Bitcoin protocol Babylon completed its second staking round on Tuesday, increasing deposits to about 24,000 BTC ($1.5 billion) from about 1,000 BTC previously.
The staking round was “duration-based,” meaning it lasted for 10 Bitcoin blocks.
Babylon, a Bitcoin staking platform billed as a new way of providing the original blockchain’s security to new protocols and decentralized applications, pulled in about $1.5 billion worth of bitcoin on Tuesday after briefly opening to additional deposits.
The uptake could show robust demand for a growing decentralized finance (DeFi) ecosystem atop the 15-year-old Bitcoin blockchain, previously confined to alternative networks like Ethereum and Solana.
David Tse, Babylon’s co-founder, who also has an appointment as an engineering professor at Stanford University, told CoinDesk in an emailed statement that the inflows were “way beyond our expectations.”

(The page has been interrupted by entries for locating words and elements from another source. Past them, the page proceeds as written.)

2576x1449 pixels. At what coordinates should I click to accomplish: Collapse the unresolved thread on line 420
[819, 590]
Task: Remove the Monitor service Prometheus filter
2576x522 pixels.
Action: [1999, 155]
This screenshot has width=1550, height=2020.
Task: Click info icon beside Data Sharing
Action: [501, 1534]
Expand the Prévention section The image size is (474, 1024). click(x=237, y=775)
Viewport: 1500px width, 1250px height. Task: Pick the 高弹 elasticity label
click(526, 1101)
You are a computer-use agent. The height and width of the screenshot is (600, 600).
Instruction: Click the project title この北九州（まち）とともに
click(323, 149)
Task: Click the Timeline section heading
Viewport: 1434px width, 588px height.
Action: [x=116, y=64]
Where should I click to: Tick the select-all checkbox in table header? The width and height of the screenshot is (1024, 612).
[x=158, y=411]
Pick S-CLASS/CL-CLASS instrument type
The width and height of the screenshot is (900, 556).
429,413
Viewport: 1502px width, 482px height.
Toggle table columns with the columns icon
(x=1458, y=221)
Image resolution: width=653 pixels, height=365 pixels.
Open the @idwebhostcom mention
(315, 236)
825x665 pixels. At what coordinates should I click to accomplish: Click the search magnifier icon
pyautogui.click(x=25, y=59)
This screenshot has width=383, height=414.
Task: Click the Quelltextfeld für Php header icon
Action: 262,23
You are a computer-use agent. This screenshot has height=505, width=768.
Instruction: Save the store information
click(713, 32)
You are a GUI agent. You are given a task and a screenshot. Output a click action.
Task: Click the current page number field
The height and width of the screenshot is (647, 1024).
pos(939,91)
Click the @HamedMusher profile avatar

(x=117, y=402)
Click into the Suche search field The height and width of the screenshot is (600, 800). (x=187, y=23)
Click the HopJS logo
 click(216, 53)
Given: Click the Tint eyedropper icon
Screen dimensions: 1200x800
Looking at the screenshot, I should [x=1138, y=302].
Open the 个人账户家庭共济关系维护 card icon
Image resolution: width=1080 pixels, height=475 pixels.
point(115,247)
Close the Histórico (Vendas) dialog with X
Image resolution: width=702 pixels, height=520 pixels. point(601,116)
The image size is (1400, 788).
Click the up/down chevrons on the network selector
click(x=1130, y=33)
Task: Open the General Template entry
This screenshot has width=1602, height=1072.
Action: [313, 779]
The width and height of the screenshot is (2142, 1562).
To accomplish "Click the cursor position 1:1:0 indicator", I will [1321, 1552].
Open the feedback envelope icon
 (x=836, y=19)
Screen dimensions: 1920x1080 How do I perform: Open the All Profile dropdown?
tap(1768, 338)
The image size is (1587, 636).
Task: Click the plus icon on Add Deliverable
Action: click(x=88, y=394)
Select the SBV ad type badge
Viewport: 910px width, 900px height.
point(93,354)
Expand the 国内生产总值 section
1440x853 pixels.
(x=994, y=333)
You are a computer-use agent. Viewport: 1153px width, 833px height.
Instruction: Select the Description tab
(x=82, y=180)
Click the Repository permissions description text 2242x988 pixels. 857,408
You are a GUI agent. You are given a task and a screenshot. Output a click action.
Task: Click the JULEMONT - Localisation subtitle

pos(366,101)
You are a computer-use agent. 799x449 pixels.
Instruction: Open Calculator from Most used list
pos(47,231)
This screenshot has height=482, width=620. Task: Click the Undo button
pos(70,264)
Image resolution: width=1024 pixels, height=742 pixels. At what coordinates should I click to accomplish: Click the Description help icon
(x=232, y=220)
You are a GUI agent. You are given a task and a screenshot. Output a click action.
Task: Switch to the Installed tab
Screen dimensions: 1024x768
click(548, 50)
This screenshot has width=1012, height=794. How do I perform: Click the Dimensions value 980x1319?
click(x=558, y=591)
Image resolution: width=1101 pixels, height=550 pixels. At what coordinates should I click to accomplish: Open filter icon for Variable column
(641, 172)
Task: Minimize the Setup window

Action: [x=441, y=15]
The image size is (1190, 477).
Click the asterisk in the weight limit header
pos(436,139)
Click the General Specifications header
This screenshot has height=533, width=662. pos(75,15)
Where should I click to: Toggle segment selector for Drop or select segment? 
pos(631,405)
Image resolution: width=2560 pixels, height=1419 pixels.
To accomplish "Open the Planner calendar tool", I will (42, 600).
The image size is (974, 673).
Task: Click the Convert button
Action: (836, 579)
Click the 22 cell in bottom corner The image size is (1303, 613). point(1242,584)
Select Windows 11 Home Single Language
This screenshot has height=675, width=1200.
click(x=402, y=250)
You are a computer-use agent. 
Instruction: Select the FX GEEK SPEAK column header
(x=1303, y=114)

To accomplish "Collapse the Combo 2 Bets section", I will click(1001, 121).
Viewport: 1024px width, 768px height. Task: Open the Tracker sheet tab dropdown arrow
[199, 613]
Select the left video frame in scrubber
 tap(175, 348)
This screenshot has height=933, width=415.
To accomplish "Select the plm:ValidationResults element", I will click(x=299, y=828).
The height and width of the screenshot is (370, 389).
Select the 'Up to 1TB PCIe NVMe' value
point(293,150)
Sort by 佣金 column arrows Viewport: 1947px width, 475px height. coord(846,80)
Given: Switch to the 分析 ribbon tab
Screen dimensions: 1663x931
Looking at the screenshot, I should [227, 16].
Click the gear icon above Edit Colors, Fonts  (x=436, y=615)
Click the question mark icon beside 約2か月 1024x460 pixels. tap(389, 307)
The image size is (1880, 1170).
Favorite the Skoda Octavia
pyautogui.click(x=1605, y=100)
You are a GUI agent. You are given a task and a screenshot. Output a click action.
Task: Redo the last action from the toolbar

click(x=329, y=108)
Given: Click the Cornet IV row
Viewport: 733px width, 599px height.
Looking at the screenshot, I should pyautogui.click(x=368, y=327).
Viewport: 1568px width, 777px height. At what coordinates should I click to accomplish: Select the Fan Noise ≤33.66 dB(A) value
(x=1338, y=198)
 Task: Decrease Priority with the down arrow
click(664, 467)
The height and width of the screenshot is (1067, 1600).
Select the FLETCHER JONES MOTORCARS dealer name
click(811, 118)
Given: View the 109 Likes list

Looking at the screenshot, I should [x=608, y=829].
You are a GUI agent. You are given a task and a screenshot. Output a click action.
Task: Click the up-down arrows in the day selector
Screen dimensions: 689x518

According to Babylon staking dashboard, some 18,601 BTC had already been staked as of 20:03 UTC (4:03 p.m. ET), with an additional 5,419 BTC pending in the staking queue.
The cap was lifted for about 10 Bitcoin blocks over the course of one hour and 23 minutes, with the only restriction being that users could only stake up to 500 BTC per transaction. (Many transactions are typically included in each block.)
Because of that structure, the round of new staking deposits was described as “duration-based,” in a departure from the initial opening in August, where the cap was set at a fixed 1,000 BTC and filled up in an hour and 14 minutes.
Babylon’s aim is to allow proof-of-stake chains to acquire capital from the deep reserves stored in BTC.
It is one of a large number of initiatives aimed at introducing utility to Bitcoin – commonplace on networks such as Ethereum but historically largely absent from the world’s first blockchain.
The project turned heads in May this year when it completed a $70 million funding round, following an $18 million round the previous December.
UPDATE (22:48 UTC): Adds comment from Babylon co-founder David Tse.